阿刀田高は高校の時にはまって読み漁りました。短編集が多いのですが、
これもその例に漏れず10個の
作品が収められています。しかし、それだけではないところが凄い。
タイトル通り、観覧車のゴンドラよろしく10個の作品中の主人公が、それぞれ一つ前の作品の
脇役として小説内に登場していたのです。
私鉄沿線の街の住人たちは自分自身の生活を送ると同時に
他人の人生をも某かの色で彩っているのです。
と、後書きを読んで驚いて読み返したのだが、すべては見つけられないんです。
しかし、阿刀田の作品はホントにブラック・ユーモアというか、捻りの効いた作品が多いので
読んでて飽きない。

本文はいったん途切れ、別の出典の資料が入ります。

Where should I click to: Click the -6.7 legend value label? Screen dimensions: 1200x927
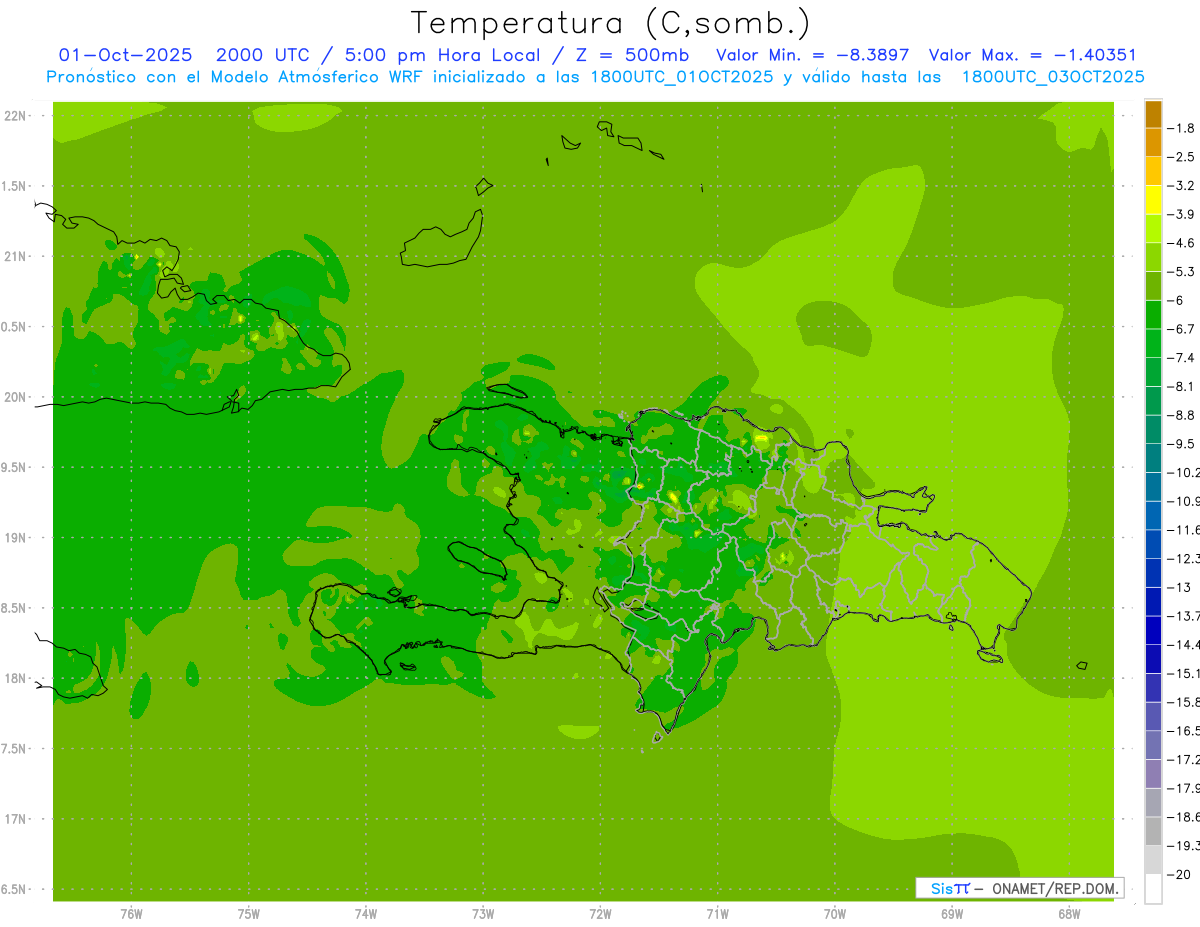[1184, 328]
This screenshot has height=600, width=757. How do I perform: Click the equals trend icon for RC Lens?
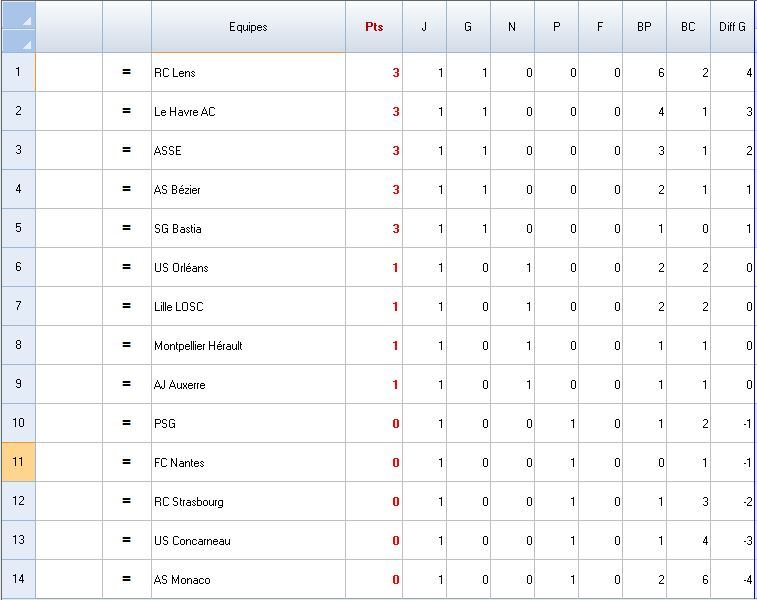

何度読み返しても面白い。私が忘れっぽいせいもあるかもしれないけど
いつ読んでも結構新鮮な驚きを与えてくれるのが嬉しいですね。
「拗ねた血」が一番気に入ってます。何気ない日曜日の雨も伏線だったとは、ビックリ。
願いは必ず外れる、という単純なプロットを巧妙に傑作へと仕立て上げるその手腕に
惹かれるね。「赤い音」も母の帰りを待つ太郎君の破壊的衝動は遂に妹へ? と引っ張っておいて
一瞬ホッとさせる。で、あのラストだもの。「小麦色の王妃」もやっぱりツキのない人は
どう頑張っても(犯罪に手を染めるのはヤバイけど)報われないんだね、という苦笑いさえ
浮かんでしまう。
阿刀田作品は軽快にテンポ良く読めるのが良いですね。切り口も秀逸だと思いますよ。
愛読して結構経ちますが、どうした訳か阿刀田の顔を井上ひさしと勘違いしていて
阿刀田を読んでる時は漠然と頭の中に
井上ひさしの顔がよぎるのは困ったものなんですけどね。